I don’t pretend to be conversant with the world of economics but I did some homework and, as far as I could tell, what struck me is that Medicare and Medicaid cost projections have not significantly, if at all, factored in the discovery of cures. For example, it is estimated that a discovery of a cure for Alzheimer’s made today will lead to a savings of 20 trillion dollars over the next forty years. Because of the epidemic of diabetes, particularly in the elderly and obese of which a high percentage is on Medicare and Medicaid, costs are skyrocketing. The estimated annual costs for diabetic management in 2020 are $500 billion. As a rough estimate, if we multiply this figure by 40 years, we arrive at $20 trillion!

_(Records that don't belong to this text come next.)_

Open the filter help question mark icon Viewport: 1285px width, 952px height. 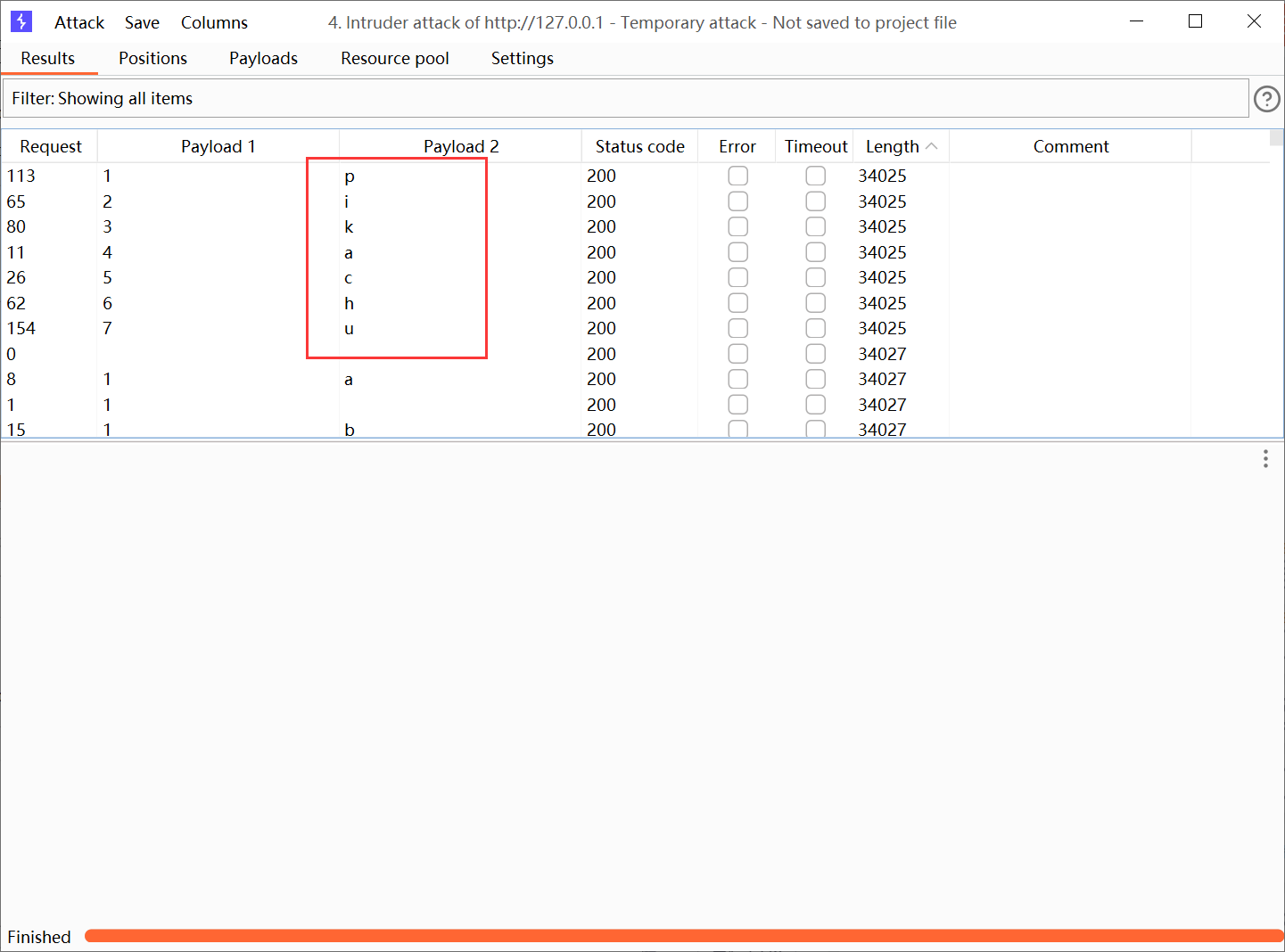pyautogui.click(x=1266, y=99)
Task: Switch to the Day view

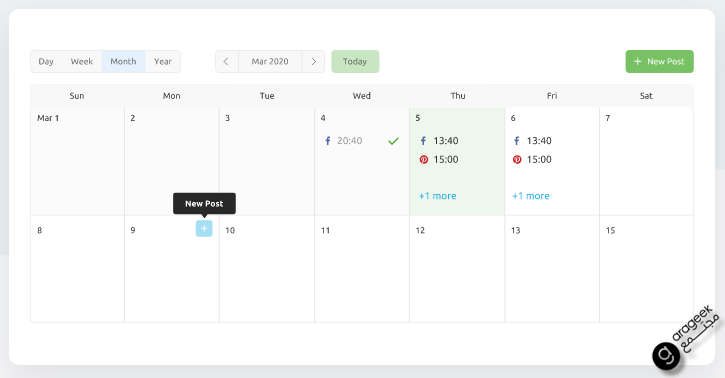Action: click(46, 61)
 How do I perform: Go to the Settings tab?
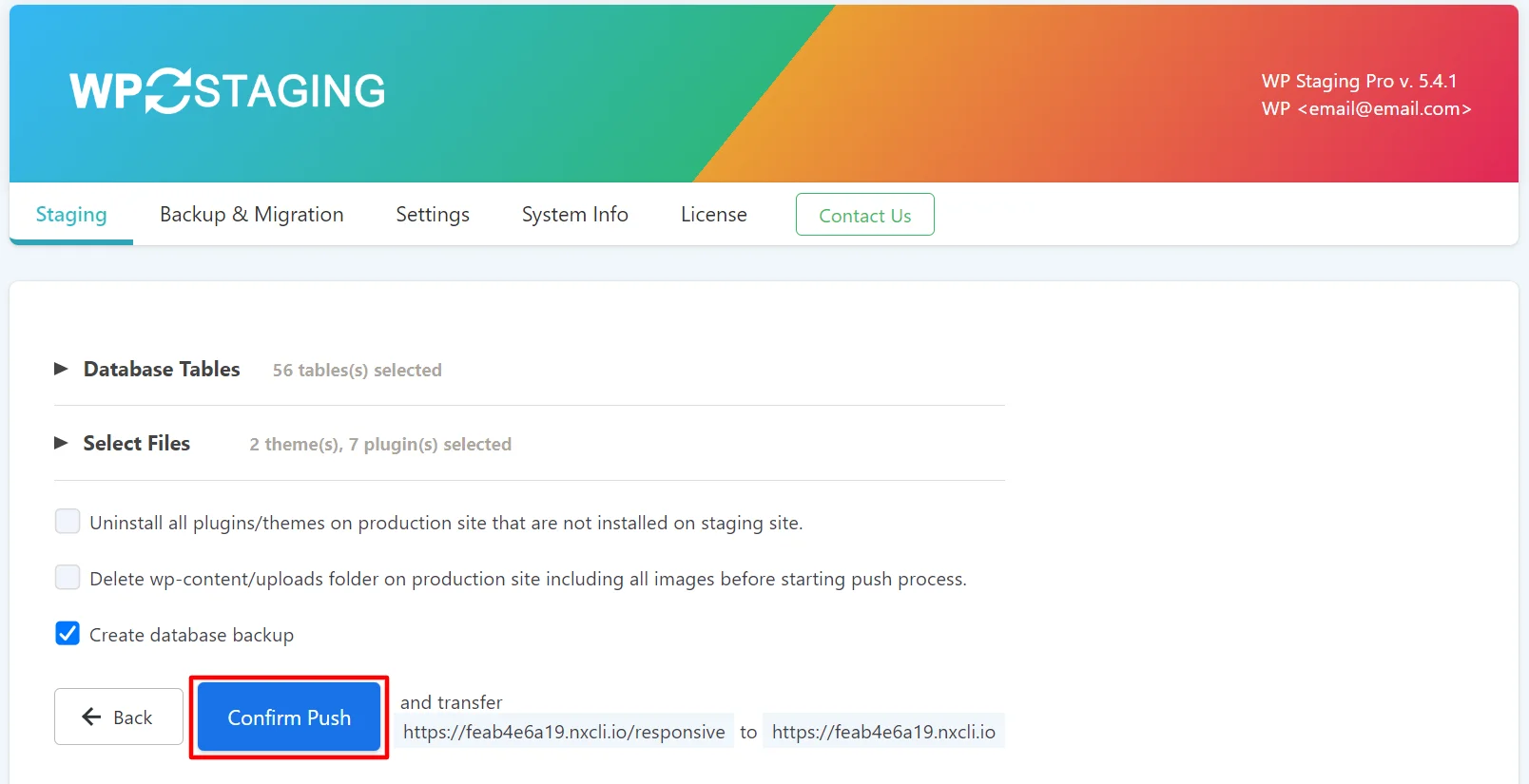pos(433,215)
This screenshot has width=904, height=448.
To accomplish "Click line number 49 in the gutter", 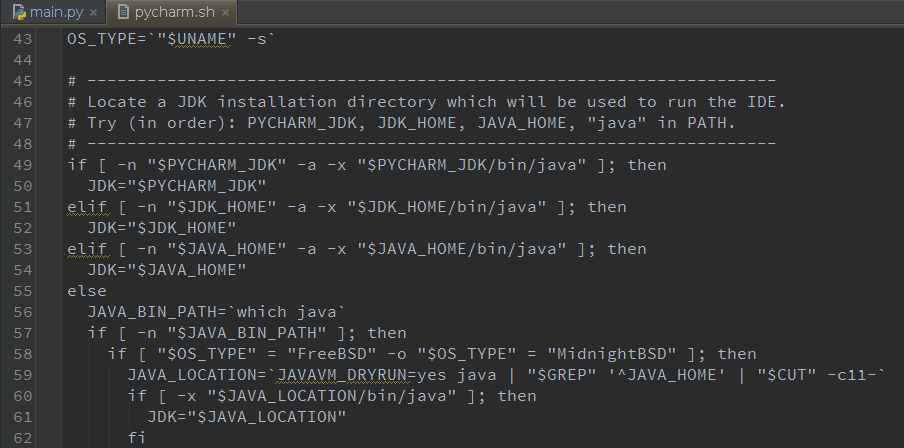I will coord(22,165).
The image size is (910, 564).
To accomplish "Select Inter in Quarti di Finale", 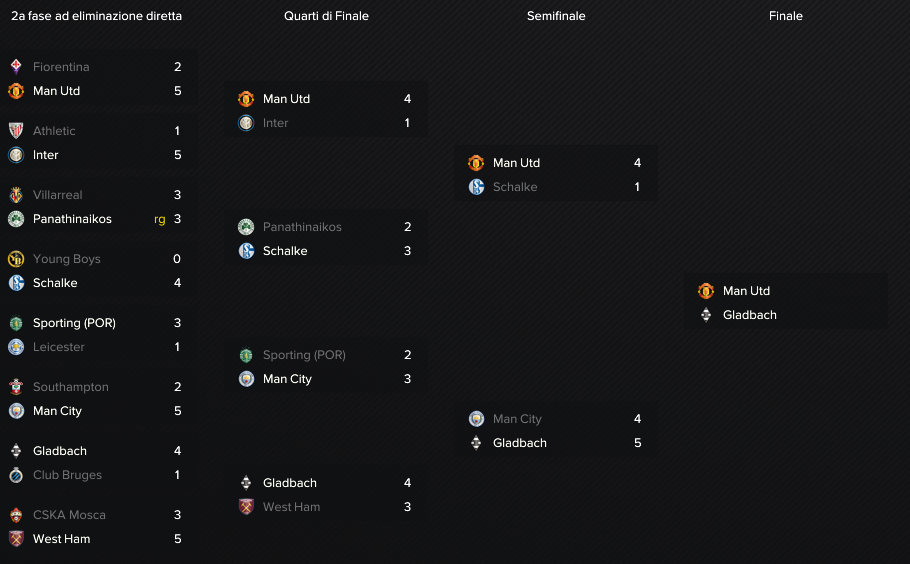I will pyautogui.click(x=276, y=123).
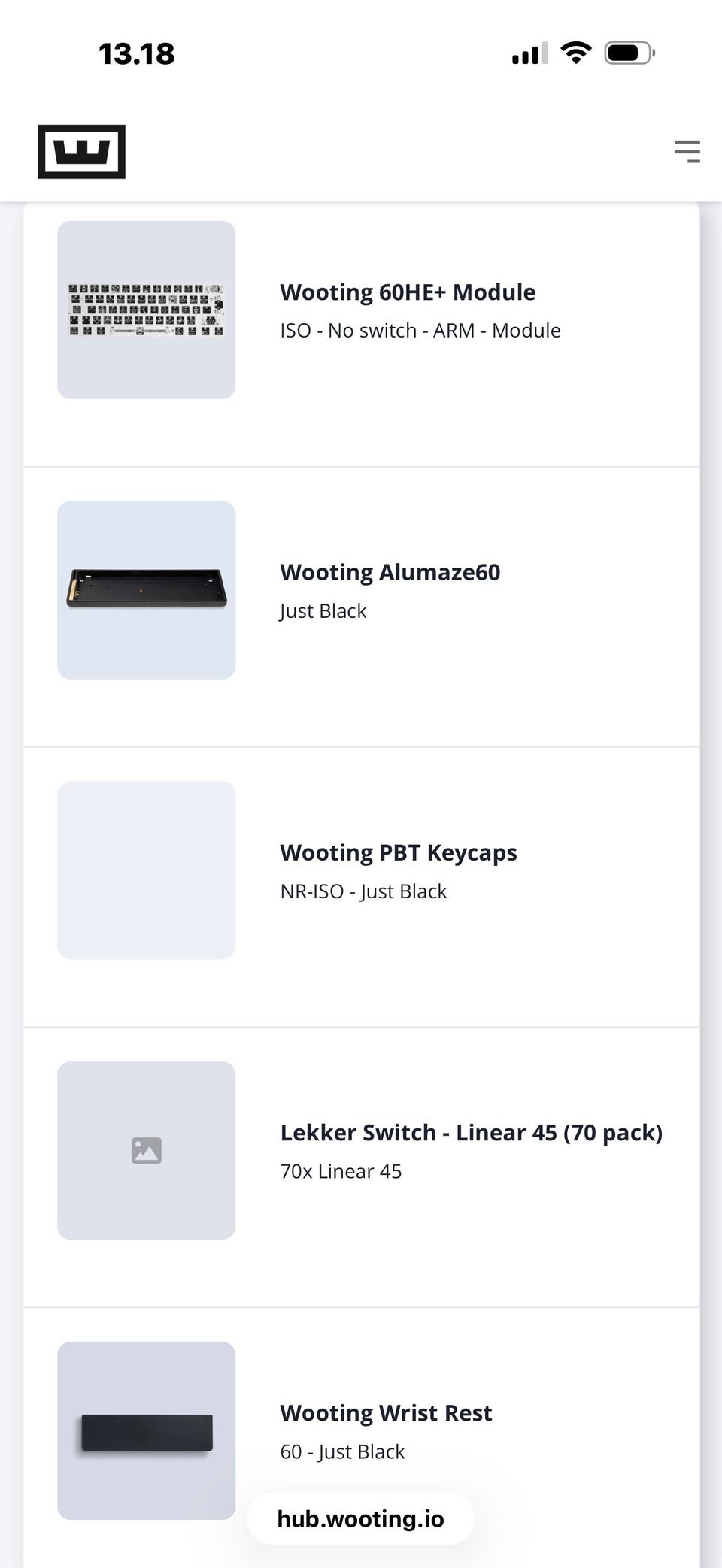Tap the Wooting 60HE+ Module thumbnail
The image size is (722, 1568).
[x=147, y=310]
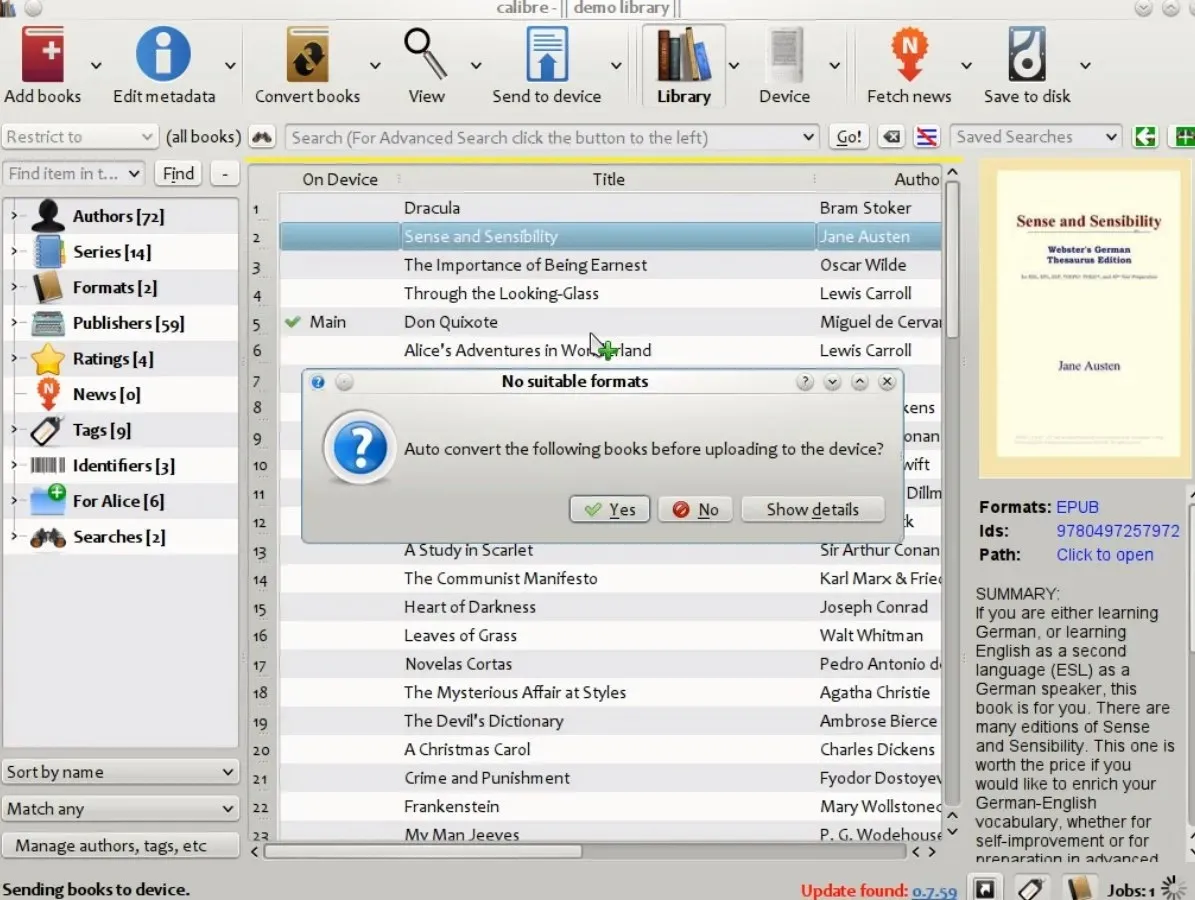Click the Click to open path link
Viewport: 1195px width, 900px height.
[x=1104, y=554]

The absence of factoring in the “cure factor” in cost projections is a huge, incomprehensible error in economic planning impacting not only our medical planning but also our country’s future. We’re legitimately concerned about the costs of these entitlements for they rob us of the funds necessary for positive expansion such as modernizing our infrastructure and streamlining our educational system.
Someone out there should calculate the reduction in Medicare-Medicaid costs by assuming that the 10 current most costly diseases will be cured tomorrow, ten and twenty years from now. Maybe we’ll be so surprised and, yes, even elated by the magnitude of the cost reduction that it will convince the Congress to enact the Doctornaut Act which will, without doubt, hasten the discovery of such cures.